Site Reliability Engineer
Mistral AI
Site Reliability Engineer
At Mistral AI, we believe in the power of AI to simplify tasks, save time, and enhance learning and creativity. Our technology is designed to integrate seamlessly into daily working life.
We are seeking highly experienced Site Reliability Engineers (SRE) to shape the reliability, scalability and performance of our platform and customer facing applications. You will work closely with our software engineers and research teams to ensure our systems meet and exceed our internal and external customers' expectations.
Location: Remote - Europe
Reporting line: Team Lead, Site Reliability Engineer
As a Site Reliability Engineer, you balance the day-to-day operations on production systems with long-term software engineering improvements to reduce operational toil and foster the reliability, availability, and performance of these systems.
Operations
• Design, build, and maintain scalable, highly available and fault-tolerant infrastructures to support our web services and ML workloads
• Make sure our platform, inference and model training environments are always highly available and enable seamless replication of work environments across several HPC clusters
• Operate systems and troubleshoot issues in production environments (interrupts, on-call responses, users admin, data extraction, infrastructure scaling, etc.)

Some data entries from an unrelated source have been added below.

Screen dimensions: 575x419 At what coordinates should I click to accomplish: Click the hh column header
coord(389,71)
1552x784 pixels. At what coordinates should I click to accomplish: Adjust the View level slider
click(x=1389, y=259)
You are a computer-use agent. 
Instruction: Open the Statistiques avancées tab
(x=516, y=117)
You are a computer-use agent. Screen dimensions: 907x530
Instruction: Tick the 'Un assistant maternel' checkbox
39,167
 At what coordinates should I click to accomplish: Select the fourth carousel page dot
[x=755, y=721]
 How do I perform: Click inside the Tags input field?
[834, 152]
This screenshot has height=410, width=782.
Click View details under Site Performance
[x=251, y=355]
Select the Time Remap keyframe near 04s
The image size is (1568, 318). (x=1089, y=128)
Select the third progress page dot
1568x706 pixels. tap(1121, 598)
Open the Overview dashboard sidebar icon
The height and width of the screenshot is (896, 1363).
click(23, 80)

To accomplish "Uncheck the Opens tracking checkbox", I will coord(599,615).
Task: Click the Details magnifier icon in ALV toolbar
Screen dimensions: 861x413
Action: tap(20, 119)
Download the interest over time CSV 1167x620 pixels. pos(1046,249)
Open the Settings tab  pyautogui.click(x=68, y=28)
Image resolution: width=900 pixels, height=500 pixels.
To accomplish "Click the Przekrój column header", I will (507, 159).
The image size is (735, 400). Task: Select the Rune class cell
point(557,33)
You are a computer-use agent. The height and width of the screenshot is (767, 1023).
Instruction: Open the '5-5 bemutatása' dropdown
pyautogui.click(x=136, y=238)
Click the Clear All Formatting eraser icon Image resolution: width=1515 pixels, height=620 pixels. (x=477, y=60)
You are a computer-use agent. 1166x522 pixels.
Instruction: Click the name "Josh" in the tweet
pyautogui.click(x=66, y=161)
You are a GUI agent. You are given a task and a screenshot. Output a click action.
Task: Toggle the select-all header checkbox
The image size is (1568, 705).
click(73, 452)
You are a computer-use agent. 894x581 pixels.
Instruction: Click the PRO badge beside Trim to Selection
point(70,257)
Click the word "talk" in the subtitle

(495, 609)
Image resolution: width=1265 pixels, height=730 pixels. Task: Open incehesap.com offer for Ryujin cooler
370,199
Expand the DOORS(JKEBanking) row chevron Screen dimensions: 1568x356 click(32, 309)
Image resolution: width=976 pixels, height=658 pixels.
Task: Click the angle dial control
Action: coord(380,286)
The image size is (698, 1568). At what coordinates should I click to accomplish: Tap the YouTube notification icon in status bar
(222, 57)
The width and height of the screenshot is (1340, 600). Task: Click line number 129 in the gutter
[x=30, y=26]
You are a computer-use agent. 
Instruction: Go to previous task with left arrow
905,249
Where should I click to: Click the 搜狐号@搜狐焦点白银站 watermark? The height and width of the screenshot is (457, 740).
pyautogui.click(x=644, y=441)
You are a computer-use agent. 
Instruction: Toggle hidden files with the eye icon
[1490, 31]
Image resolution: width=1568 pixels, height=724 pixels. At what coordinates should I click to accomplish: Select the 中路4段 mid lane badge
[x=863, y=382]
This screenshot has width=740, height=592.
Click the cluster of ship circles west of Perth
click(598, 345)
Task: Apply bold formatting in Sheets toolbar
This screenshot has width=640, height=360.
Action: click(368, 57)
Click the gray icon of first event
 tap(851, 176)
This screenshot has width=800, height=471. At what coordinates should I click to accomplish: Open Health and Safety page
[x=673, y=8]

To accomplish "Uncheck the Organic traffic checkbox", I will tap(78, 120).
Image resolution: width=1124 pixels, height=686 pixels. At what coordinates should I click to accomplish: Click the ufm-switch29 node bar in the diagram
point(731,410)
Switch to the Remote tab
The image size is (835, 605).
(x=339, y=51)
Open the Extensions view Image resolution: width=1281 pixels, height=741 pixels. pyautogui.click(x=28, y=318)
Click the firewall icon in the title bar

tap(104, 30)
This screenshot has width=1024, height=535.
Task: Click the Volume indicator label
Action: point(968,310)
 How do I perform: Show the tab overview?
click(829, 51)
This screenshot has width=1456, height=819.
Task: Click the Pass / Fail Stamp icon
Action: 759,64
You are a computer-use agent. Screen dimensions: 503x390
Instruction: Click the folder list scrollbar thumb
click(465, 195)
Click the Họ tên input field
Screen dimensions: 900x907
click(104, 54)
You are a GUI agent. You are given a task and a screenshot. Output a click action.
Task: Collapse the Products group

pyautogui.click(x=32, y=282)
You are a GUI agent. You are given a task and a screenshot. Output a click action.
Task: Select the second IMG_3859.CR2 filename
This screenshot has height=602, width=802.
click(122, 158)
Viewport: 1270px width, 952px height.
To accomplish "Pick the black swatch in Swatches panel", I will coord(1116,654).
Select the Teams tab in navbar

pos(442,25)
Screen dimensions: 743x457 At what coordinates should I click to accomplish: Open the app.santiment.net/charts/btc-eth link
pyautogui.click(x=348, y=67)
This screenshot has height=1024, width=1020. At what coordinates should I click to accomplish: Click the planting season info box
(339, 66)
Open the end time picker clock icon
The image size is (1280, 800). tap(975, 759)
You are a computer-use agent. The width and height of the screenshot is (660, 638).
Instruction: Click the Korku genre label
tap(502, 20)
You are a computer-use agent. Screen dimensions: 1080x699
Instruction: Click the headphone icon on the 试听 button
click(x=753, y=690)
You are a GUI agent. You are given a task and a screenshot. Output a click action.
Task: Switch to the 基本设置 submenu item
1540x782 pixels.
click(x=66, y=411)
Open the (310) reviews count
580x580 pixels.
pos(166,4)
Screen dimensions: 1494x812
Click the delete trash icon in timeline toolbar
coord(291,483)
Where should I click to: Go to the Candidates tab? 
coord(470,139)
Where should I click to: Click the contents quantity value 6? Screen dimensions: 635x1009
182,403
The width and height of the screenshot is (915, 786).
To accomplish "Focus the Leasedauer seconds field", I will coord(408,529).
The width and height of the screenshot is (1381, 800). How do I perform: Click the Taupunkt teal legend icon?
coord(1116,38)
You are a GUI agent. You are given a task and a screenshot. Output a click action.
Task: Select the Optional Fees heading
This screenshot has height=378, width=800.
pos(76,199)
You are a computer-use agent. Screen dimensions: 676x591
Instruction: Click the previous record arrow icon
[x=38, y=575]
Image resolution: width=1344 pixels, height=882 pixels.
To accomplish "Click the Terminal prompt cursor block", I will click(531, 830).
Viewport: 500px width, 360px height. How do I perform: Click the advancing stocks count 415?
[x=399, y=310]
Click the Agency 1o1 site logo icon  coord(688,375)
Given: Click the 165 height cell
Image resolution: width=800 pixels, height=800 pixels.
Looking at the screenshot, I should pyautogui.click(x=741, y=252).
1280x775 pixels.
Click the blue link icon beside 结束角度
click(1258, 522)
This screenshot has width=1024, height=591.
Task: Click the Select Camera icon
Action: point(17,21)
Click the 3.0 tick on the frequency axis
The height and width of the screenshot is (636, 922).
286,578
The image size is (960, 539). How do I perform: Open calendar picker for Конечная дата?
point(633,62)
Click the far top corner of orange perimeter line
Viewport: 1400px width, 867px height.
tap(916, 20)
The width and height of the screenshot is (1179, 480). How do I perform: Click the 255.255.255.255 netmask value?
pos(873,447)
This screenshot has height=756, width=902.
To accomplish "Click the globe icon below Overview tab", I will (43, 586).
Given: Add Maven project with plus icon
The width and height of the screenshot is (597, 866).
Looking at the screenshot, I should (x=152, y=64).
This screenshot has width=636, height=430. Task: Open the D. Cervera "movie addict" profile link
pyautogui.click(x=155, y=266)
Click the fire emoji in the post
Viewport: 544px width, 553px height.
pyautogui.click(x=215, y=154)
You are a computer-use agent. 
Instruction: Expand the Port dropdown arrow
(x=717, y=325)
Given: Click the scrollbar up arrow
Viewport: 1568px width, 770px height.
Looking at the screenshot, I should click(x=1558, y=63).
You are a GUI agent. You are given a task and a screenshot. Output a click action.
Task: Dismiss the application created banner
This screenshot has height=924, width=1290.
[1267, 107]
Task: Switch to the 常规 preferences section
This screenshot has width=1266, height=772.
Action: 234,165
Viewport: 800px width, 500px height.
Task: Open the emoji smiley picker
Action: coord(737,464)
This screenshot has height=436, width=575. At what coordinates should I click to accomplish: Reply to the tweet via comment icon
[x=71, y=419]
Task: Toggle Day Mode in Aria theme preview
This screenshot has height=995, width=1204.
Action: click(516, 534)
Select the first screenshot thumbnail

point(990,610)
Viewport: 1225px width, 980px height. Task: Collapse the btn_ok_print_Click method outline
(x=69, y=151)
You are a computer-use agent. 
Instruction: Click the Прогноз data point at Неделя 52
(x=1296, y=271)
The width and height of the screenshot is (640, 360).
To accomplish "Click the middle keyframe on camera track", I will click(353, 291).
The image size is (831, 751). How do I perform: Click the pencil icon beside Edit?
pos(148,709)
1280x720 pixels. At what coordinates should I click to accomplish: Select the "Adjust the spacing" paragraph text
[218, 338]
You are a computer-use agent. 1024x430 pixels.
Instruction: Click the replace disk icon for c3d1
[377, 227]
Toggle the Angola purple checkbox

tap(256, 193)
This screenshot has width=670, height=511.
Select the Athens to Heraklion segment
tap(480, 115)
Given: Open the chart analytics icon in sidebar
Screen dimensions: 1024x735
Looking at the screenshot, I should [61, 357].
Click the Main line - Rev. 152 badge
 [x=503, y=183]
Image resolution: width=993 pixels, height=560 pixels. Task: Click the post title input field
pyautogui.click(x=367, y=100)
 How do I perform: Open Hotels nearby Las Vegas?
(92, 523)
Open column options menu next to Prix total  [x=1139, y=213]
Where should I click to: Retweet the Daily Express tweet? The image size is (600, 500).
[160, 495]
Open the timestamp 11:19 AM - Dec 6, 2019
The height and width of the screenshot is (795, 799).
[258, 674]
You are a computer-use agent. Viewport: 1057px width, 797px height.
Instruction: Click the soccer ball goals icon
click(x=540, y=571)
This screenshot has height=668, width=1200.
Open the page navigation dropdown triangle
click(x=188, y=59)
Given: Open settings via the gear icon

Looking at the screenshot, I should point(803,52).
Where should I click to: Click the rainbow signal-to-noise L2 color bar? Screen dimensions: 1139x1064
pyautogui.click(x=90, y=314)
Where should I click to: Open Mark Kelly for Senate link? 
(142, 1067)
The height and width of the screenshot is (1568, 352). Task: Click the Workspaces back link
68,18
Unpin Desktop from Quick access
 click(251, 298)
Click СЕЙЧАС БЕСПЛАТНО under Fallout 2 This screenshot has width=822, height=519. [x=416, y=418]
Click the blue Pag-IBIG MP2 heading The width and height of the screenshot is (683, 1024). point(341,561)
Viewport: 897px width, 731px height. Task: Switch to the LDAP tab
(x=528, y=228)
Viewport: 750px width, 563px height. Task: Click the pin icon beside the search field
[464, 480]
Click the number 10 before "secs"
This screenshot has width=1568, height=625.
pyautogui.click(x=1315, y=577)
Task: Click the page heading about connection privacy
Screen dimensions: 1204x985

• Implement and improve monitoring, alerting, and incident response systems to ensure optimal system performance and minimize downtime
• Implement and maintain workflows and tools (CI/CD, containerization, orchestration, monitoring, logging and alerting systems) for both our client-facing APIs and large training runs
• Participate occasionally in on-call rotations to respond to incidents and perform root cause analysis to prevent future occurrences
Development
• Drive continuous improvement in infrastructure automation, deployment, and orchestration using tools like Kubernetes, Flux, Terraform
• Collaborate with AI/ML researchers to develop and implement solutions that enable safe and reproducible model-training experiments
• Build a cloud-agnostic platform offering an abstraction layer between science and infrastructure
• Design and develop new workflows and tooling to improve to the reliability, availability and performance of our systems (automation scripts, refactoring, new API-based features, web apps, dashboards, etc.)
• Collaborate with the security team to ensure infrastructure adheres to best security practices and compliance requirements
• Document processes and procedures to ensure consistency and knowledge sharing across the team
• Contribute to open-source projects, research publications, blog articles and conferences
About you
• Master's degree in Computer Science, Engineering or a related field
• 7+ years of experience in a DevOps/SRE role
• Strong experience with cloud computing and highly available distributed systems
• Exposure to site reliability issues in critical environments (issue root cause analysis, in-production troubleshooting, on-call rotations...)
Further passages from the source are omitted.